Meeting of the Parliament 08 September 2016
I start by agreeing with my colleague Maree Todd that we need to be careful about conflating migrants and refugees. They have two different statuses and the words mean very different things in our collective psyche.
I welcome this debate. I have been taking part in the wider debate on refugees since long before I was an elected member. It is great that Scotland has welcomed 1,000 refugees. Although that represents only 0.02 per cent of our population, it is definitely a start.
Last week, the Italian coastguard reported that it had saved more than 10,000 refugees who were taking the dangerous sea passage to enter Europe via Libya. Desperate people take to the sea to escape war, discrimination, fear and intimidation, and many of them do not make it to the end of the journey. I ask members to imagine that it was a member of their family.
On Sunday, my friend Lord AIf Dubs, who carried off the political coup that forced David Cameron to accept some unaccompanied children from the Calais jungle, was there on a visit. He is furious that nothing has happened. As a former child refugee who was brought to Britain from Czechoslovakia on one of the Kindertransport trains in 1939, when he was six, he is burning with frustration at the political inaction, and I know that many of us in the Parliament share that feeling.
We also have protests by French hauliers around Calais who find themselves facing violent attacks from desperate migrants or refugees who are trying to survive in flimsy tents and squalid conditions. They have become the victims of the international failure to act. Better care and not higher walls is what these people—our fellow human beings—need.
This is a global crisis and it needs co-ordinated international action. Every safe and democratic nation should be willing and able to offer homes to some of the refugees who are fleeing the violence and chaos of Syria, Afghanistan and Iraq, but it seems that all that Westminster—including Theresa May—is prepared to do is to talk and to make vague commitments about helping refugees in camps. I see no willingness to bring the promised 20,000 Syrian refugees from the camps by 2020. I just hear words; I see no actions. Let us be honest: the UK is a country of about 60 million people; we have room and there is plenty of opportunity to take more people.
Some would say that the campaign for a Brexit succeeded only because of the ability of its leaders to stoke up fears about immigrants and refugees. Now, Nicolas Sarkozy, the former conservative president of France, has demanded that Britain opens a detention centre for migrants on its own territory. I do not think that bigger walls and more detention centres are what we need. I was surprised but happy to hear that Dungavel is to close at last, but I am filled with horror about what is proposed as a short-term detention scheme, with no recourse to justice, no community support and no family support for people who would be huckled to Yarl’s Wood—where, I am afraid, we do not have the same standards that we have at Dungavel.
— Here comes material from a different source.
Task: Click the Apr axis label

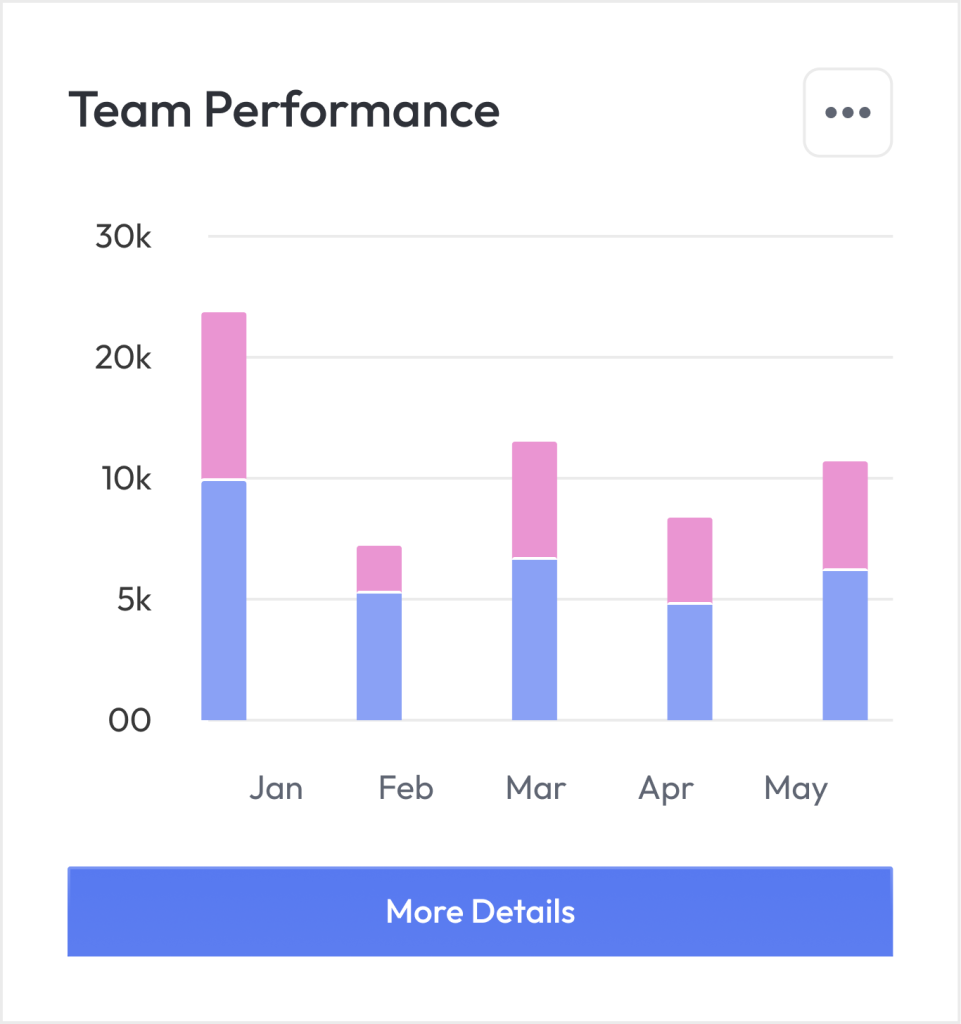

A year ago, the First Minister’s humanitarian summit established a task force. We have heard about the funding of £1 million and the co-ordinated response not just from this Government but across parties, communities and local authorities. Vigils were held across Scotland and, indeed, across the world.
Gary Christie, the head of policy and communications at the Scottish Refugee Council said:
“Scotland can be proud of the support it has shown and continues to show. It has offered a heartfelt welcome to those in need.”
Yet, in 2014, the UK made 14,000 positive asylum decisions compared with 48,000 in Germany, 33,000 in Sweden and 21,000 in both France and Italy.
Our local authorities are working with the Syrian vulnerable person resettlement scheme to rehome people who have lost everything—in some cases, family members—and to help them to build new and productive lives for themselves and their children. That is what they crave: the chance to live without the crashing of bombs; somewhere where they can build a decent life for themselves. Imagine if that were one of us. Would we be denying ourselves that sanctuary or opportunity?
I am very proud to say that South Lanarkshire Council’s executive committee had a meeting yesterday to update it on the vulnerable person resettlement scheme. The council has already provided accommodation to 44 families and expects to have reached its target of 60 within the year. I have not heard the details yet, but it is recommended that the council commit to settling another 60 refugees under the scheme during 2017. I give them my whole-hearted support in that, and I hope—we all do—that we can create somewhere for people to live, grow and be safe.
As long as right-wing extremists exist to stoke up the fires of resentment, there will be opposition to human beings seeking safety from war, political violence and oppression. Scots are outward looking, have a more global perspective and genuinely want to extend the hand of friendship and support. No one leaves home unless home is the mouth of a shark; it is time for us to be the sanctuary.